Crash Protection Features
The 1993 Jeep Grand Cherokee was the first sport-utility vehicle to be equipped with a driver’s side air bag. The Jeep Grand Cherokee continues to be equipped with the latest technology, like advanced multistage air bags with an occupant classification system (OCS) for the front passenger occupant. This system classifies the severity of an impact event and uses additional sensor information to further modify passenger air bag output for smaller occupants. The resulting deployment could be low, medium or high output, or – in certain instances – none at all. However, even with this advanced system designed to meet government requirements, all occupants are advised to always sit properly in their seat with the seat belt fastened. Children 12 and under should always be in a back seat correctly using an infant or child restraint system or the seat belt positioned correctly for the child’s age and weight.
State-of-the-art energy management features in the body structure and chassis work in conjunction with air bag and seatbelt systems. Front seat belts are equipped with belt pretensioners and constant force retractors. Pretensioners tighten the seat belt to help keep the occupant in place while constant force retractors balance the load on the upper body, reducing injuries from excessive seat belt forces. Head restraints are standard in every seating position. The driver’s side is also equipped with BeltAlert® – an enhanced seat belt reminder system that periodically activates a chime and illuminates a light in the instrument cluster to remind the driver to buckle up.
Crash Avoidance Features
To optimize overall driving performance, the Jeep Grand Cherokee offers ESP. This helps the driver maintain directional stability on dry pavement, in rain, snow or on ice. The Anti-Lock Brake System (ABS) is equipped with electronic sensors that help to prevent wheel lockup, and provide excellent stability and steerability during braking on virtually every type of road surface. ParkSense™ – rear park assist – helps the driver detect stationary objects while the vehicle is moving in reverse.

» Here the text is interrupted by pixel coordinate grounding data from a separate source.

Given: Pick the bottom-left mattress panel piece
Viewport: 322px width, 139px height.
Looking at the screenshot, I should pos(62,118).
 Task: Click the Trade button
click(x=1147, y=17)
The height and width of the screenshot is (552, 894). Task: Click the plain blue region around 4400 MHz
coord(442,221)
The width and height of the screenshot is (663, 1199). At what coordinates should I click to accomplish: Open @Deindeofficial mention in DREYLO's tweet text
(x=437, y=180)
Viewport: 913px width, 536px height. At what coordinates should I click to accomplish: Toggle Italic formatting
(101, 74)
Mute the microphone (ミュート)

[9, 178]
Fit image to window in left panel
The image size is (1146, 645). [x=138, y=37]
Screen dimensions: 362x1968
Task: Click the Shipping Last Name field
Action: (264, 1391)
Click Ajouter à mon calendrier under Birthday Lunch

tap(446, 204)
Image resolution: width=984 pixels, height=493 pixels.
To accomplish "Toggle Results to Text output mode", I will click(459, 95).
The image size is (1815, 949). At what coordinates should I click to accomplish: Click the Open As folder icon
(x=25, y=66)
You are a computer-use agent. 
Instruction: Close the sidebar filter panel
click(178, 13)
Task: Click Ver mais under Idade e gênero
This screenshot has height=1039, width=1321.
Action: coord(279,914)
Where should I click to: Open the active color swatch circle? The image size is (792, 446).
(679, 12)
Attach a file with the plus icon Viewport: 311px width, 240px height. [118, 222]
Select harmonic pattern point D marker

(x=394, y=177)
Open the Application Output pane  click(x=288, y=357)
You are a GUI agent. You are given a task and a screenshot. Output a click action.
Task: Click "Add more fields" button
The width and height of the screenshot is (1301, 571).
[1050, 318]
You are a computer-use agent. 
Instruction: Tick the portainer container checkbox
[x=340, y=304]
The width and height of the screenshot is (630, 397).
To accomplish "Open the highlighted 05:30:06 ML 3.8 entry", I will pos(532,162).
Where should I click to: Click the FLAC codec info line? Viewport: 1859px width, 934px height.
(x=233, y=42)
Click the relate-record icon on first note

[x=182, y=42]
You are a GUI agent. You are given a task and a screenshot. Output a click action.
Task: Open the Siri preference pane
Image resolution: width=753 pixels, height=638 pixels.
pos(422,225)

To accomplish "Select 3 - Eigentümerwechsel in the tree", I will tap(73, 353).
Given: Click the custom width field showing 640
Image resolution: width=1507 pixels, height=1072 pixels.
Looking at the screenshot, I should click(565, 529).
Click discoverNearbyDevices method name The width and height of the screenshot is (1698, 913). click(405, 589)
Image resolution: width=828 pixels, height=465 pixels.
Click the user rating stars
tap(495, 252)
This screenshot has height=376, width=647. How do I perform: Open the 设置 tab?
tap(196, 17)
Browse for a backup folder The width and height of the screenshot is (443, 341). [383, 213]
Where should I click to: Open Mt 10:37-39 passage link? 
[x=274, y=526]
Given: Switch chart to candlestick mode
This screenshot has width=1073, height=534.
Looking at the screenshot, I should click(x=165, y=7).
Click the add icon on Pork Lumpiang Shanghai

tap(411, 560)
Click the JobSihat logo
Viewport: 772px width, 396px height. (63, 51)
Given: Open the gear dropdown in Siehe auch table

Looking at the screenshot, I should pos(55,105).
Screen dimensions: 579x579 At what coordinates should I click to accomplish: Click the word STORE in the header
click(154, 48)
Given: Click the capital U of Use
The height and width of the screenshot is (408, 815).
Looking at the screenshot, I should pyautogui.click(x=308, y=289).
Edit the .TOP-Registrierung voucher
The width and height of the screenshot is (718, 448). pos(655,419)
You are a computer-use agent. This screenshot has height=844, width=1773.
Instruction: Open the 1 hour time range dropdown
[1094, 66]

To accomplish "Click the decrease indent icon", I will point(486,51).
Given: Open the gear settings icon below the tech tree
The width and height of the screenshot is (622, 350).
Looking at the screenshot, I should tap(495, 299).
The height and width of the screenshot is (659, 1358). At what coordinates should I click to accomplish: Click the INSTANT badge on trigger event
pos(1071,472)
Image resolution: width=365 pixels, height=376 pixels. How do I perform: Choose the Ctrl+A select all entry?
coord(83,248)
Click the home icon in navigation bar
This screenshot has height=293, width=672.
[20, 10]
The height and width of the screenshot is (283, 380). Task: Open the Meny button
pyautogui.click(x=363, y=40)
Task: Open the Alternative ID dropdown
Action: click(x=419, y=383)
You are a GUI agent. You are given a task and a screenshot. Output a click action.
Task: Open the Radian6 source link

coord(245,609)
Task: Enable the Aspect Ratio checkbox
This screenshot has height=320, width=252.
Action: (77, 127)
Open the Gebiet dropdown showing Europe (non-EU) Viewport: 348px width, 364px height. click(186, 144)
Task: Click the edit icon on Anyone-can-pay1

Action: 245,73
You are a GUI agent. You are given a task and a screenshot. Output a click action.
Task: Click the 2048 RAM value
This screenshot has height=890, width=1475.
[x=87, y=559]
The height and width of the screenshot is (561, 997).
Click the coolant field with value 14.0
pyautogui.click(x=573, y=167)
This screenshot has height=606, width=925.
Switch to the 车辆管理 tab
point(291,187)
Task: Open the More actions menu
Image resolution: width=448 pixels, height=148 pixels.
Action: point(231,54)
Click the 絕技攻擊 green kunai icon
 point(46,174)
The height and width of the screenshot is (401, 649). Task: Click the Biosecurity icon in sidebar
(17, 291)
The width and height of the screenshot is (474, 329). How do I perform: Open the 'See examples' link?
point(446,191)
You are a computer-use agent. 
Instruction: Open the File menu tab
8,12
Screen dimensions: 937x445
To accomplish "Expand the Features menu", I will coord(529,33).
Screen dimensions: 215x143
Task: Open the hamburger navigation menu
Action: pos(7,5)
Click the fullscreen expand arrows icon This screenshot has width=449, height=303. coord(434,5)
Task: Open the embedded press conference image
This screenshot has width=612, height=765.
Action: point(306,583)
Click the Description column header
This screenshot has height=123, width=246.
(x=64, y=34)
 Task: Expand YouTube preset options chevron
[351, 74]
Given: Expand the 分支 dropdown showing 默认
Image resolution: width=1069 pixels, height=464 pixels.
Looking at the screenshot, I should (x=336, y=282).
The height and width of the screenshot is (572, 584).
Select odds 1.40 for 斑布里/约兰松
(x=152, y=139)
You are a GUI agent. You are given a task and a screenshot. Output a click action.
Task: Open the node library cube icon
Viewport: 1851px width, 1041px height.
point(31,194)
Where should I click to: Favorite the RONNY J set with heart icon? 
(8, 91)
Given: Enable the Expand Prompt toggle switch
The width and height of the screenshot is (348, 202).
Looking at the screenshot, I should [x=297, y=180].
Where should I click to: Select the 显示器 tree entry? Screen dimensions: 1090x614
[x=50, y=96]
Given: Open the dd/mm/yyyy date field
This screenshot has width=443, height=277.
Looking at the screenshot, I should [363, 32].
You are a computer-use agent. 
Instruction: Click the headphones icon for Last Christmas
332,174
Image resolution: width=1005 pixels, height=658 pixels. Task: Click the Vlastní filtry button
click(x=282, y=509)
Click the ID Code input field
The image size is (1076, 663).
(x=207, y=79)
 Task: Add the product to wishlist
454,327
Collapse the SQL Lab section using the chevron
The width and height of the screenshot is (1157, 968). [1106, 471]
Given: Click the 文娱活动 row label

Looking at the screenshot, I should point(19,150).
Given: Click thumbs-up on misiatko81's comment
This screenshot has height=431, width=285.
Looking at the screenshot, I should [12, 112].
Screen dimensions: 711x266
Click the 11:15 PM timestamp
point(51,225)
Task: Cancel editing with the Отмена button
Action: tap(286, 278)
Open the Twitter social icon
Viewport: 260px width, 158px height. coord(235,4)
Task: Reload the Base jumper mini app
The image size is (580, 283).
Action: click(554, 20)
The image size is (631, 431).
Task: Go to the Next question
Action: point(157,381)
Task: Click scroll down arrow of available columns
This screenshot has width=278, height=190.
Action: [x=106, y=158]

Tire pressure monitoring (TPM) is standard on all Jeep Grand Cherokees. The system includes pressure sensor modules that are integrated with the valve stems of all four road wheels as well as the spare tire. Each module sends continuous radio frequency signals to a receiver and informs occupants when the pressure is too low. The TPM system displays tire pressure through the Electronic Vehicle Information Center.